To purify Mfsd2a, the membrane pellet was solubilized and membrane protein extracted in 2% n-dodecyl-β-d-maltopyranoside (DDM), 20 mM Tris (pH 8.0), 150 mM NaCl, 5% glycerol and 0.2% cholesteryl hemisuccinate Tris salt (CHS) for 4 h at 4 °C. After extraction, the insoluble debris were removed by centrifugation for 1 h at 130,000 × g. 20 mM imidazole (pH 8.2) was added to the supernatant and incubated with TALON beads for 16 h at 4 °C. The Mfsd2a-bound beads were washed with 6 column volumes of 20 mM imidazole, 20 mM Tris (pH 8.0), 500 mM NaCl and 0.1% DDM. The resin was then equilibrated in buffer composed of 20 mM Tris (pH 8.0), 150 mM NaCl, 0.4% decyl-β-d-maltoside (DM), and 0.02% DDM. At 4 °C, the 10 × His tag was removed by on-column TEV digestion overnight at an enzyme:protein molar ratio of 1:500. The cleaved Mfsd2a was collected in the flow-through and was flash frozen in liquid nitrogen and stored at −80 °C until further use.

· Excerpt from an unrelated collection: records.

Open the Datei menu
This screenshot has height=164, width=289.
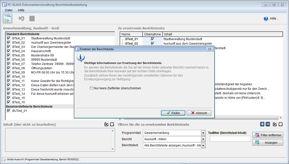[9, 10]
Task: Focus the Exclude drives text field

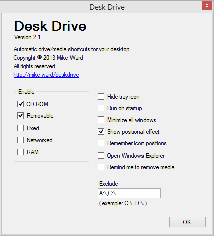Action: coord(129,193)
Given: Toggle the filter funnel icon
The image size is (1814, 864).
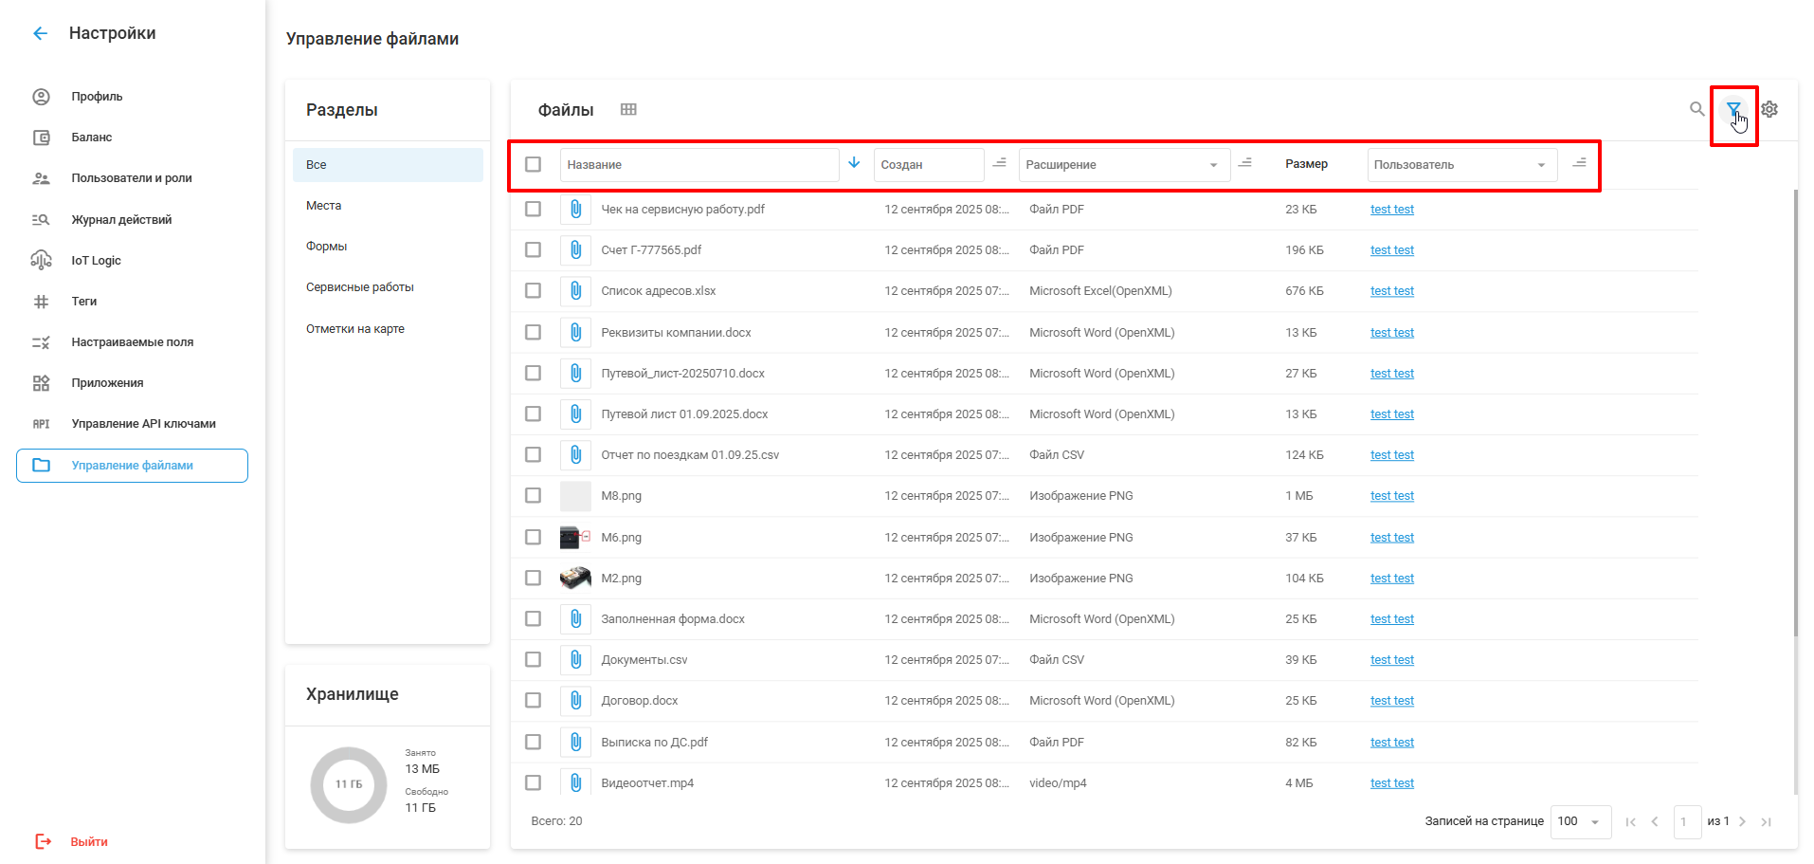Looking at the screenshot, I should (x=1732, y=109).
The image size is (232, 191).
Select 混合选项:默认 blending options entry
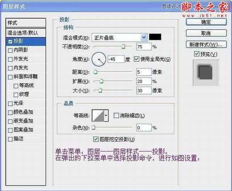click(26, 32)
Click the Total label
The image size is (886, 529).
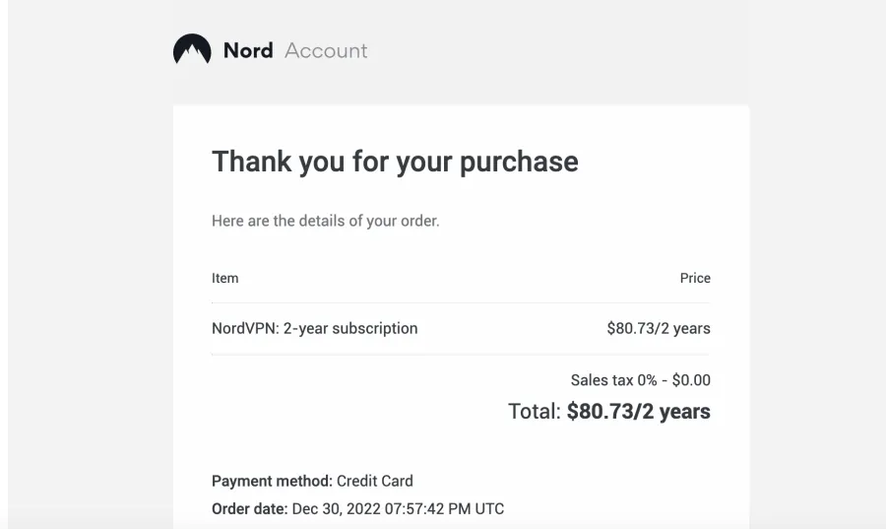[535, 412]

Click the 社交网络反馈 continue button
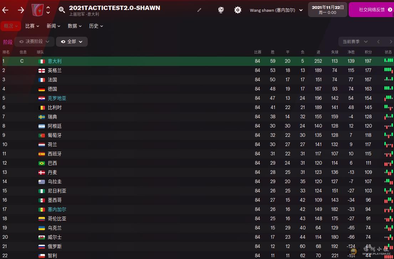point(372,10)
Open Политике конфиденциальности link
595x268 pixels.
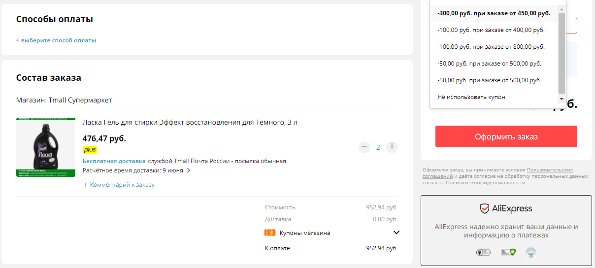click(x=486, y=183)
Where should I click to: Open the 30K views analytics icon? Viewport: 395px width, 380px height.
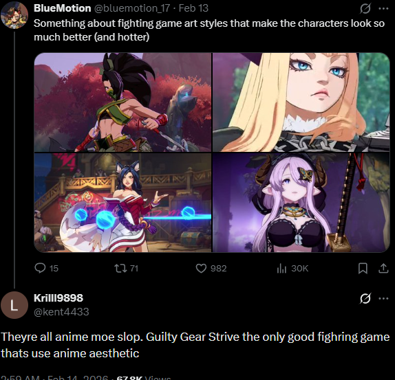click(x=281, y=269)
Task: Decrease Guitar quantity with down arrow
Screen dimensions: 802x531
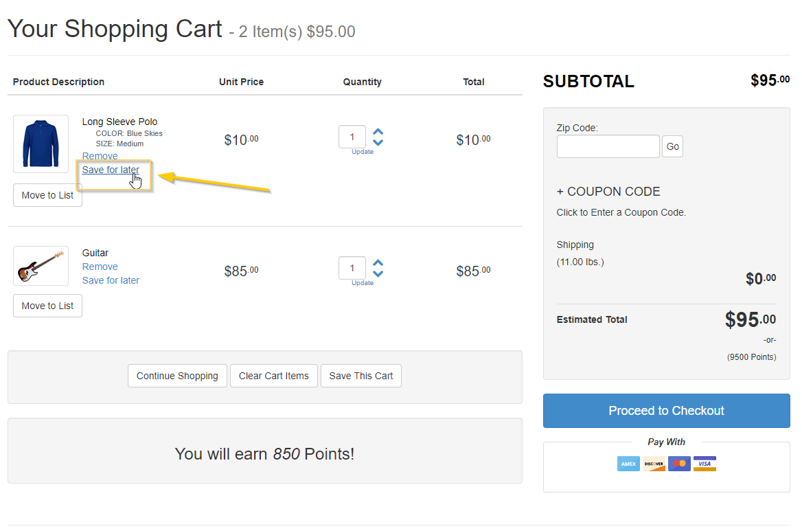Action: point(378,273)
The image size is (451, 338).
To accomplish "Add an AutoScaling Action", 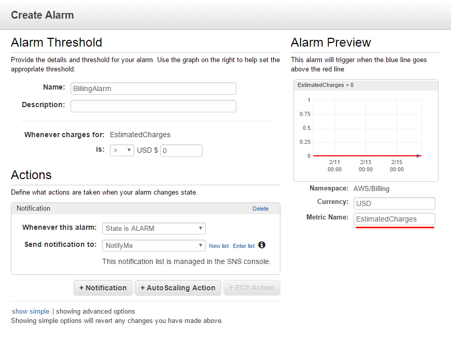I will click(x=178, y=288).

FAB production and purification
Mouse IgG monoclonal antibodies against drMfsd2a were produced by the Monoclonal Antibody Core (D. Cawley). 330 µg of purified Mfsd2a in buffer containing 20 mM Tris (pH 8.0), 150 mM NaCl, 0.02% DDM and 0.002% CHS was used to immunize mice in three injections. 15 × 96-well plate fusions yielded 169 IgG-positive wells at a 1:30 dilution. Native and denatured Mfsd2a proteins were then used in ELISA to search for candidates that bound the conformational epitopes27, where Ni-NTA plates were used for Mfsd2a immobilization. Thirty-five of the 169 fusions showed significant preference for binding against well-folded Mfsd2a. Western blotting was performed to assess the binding affinity and specificity of the antibodies generated from hybridoma cell lines. Monoclonal antibody 11D3 was then purified from the hybridoma supernatants by 4-mercaptoethylpyridine (MEP) chromatography. FAB fragments were produced by papain digestion and purified in flow-through buffer containing 20 mM NaPi (pH 8.0) and 150 mM NaCl by protein A affinity chromatography.
Mfsd2a-FAB complex assembly
Purified 15A9 FAB fragment was incubated overnight at 4 °C with Mfsd2a at a 5:1 molar ratio. Mfsd2a–15A9 complex was injected into the size exclusion column Superdex200 to separate the unbound FAB. The size exclusion column step was also used to exchange the buffer of the drMfsd2a-FAB complex into 50 mM HEPES (pH 8.0), 150 mM NaCl and 0.02% DDM. SDS-PAGE analysis was used to pool peak fractions containing both Mfsd2a and FAB, indicating complex formation (Supplementary Fig. 1). The pooled fractions containing Mfsd2a-FAB were pooled and concentrated to 3 mg/ml using an Amicon spin concentrator with a 30 kDa cutoff.
Mfsd2a-FAB Cryo-EM grid preparation
400-mesh 1.2/1.3 Cu or 300-mesh UltrAuFoil 1.2/1.3 Au grids (Quantifoil) were made hydrophilic by glow discharging for two times 60 seconds with a current of 15 mA in a PELCO easiGlow system. The cryo grids were prepared using a Leica EM GP (Leica). The chamber was kept at 4 °C and 95% humidity (86–91% measured). Three microliters of sample at 3 mg/ml were applied to a glow-discharged holey grids, blotted for 6 s, and plunge frozen into liquid ethane and stored in liquid nitrogen.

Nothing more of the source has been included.